Husband’s constant apologizing doesn’t have to drive wife nuts
Hi Carolyn: I hope you can help me form a script or change my perspective on my husband’s annoying habit. He apologizes for too many things that aren’t apology-worthy offenses, “to be polite,” but goes so far as to make things uncomfortable for me.
Today he apologized for having work deadlines he needed to focus on, for tossing me a binky at my request that I failed to catch, and for the baby waking up early. Seriously.
Carolyn, I’m tired of reassuring him these things are OK. It makes me sound like a shrew, but each time I perform this little bit of emotional labor it feels more exhausting. I want him to stop. I want him to apologize for something big and damaging to our relationship — rare between us, thankfully — and drop the apologies for nothing.
This also makes me feel like he thinks I am some shrew he needs to placate constantly.
He will even ask me permission for things as if I were in a position or of a temperament to refuse, like going to dinner with his dad. I have told him he can just tell me what he plans to do and doesn’t need to frame it as a request for leave, like our family were an army and I were the C.O.

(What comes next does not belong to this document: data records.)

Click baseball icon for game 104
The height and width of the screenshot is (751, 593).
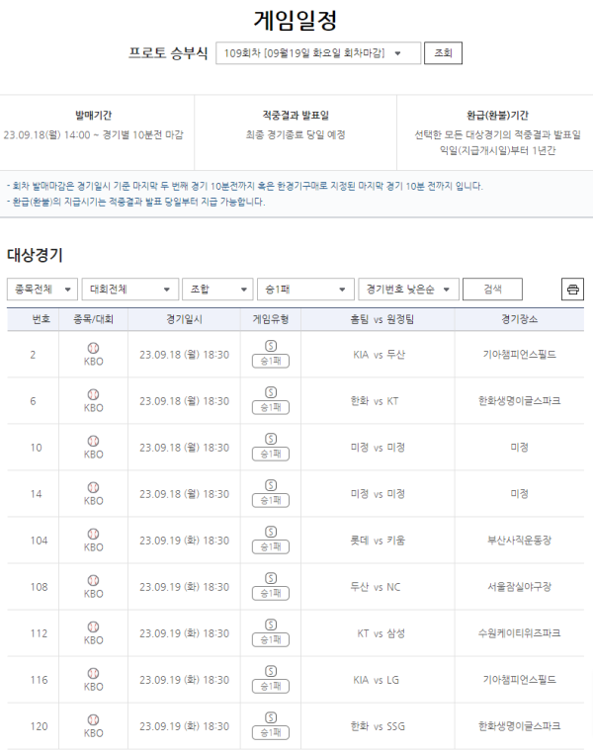94,534
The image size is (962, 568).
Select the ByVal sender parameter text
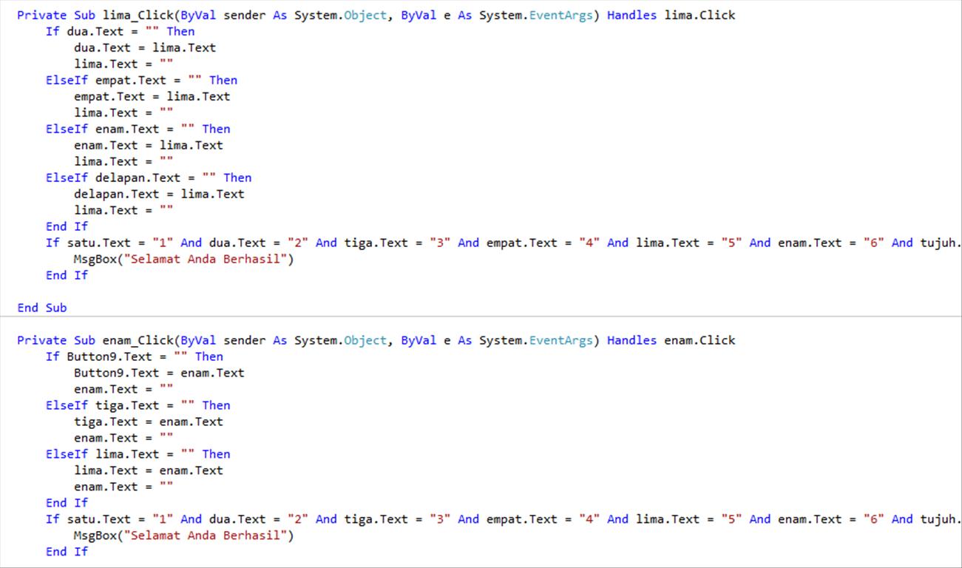222,14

What can I say to get him to understand when I ask him not to apologize all the time? Or, what’s wrong in my attitude that I can work on? — Anonymous
When a friend’s pet dies, I say I’m sorry. Doesn’t mean I killed the dog.
That’s a perspectiveadjustment for you to hear: “I’m sorry that happened” vs. “I’m sorry I did that.”
If you embrace this change of interpretation — and by that, I mean letting go of any hope your husband will change his responses — then it can solve your problem like flipping a switch.
There is no reassurance necessary for someone who is just saying he is sorry that X happened. All you need is one response from the nobig-deal box: “No biggie,” “That’s OK,” “No worries,” “I’ll live,” (shrug), “Thanks.”
He’s not asking you to reassure him, right? It’s just your knee-jerk response to “I’m sorry”? So, you can retrain yourself to respond in less emotionally taxing ways.
As for the asking whether it’s OK to make plans with his dad, vs. telling you he is going to make plans with his dad, bless him. Really. It does not mean you are the boss of the world who must clear all things. It means you are two people living by a shared schedule — with a baby! And such interdependence means it’s wise and generous to check for conflicts — which is different from asking permission, but with identical phrasing: “OK if I see my dad Wednesday night?”
So, go ahead, decide to hear what you want to hear from your husband — see if it’s already there, waiting to be understood.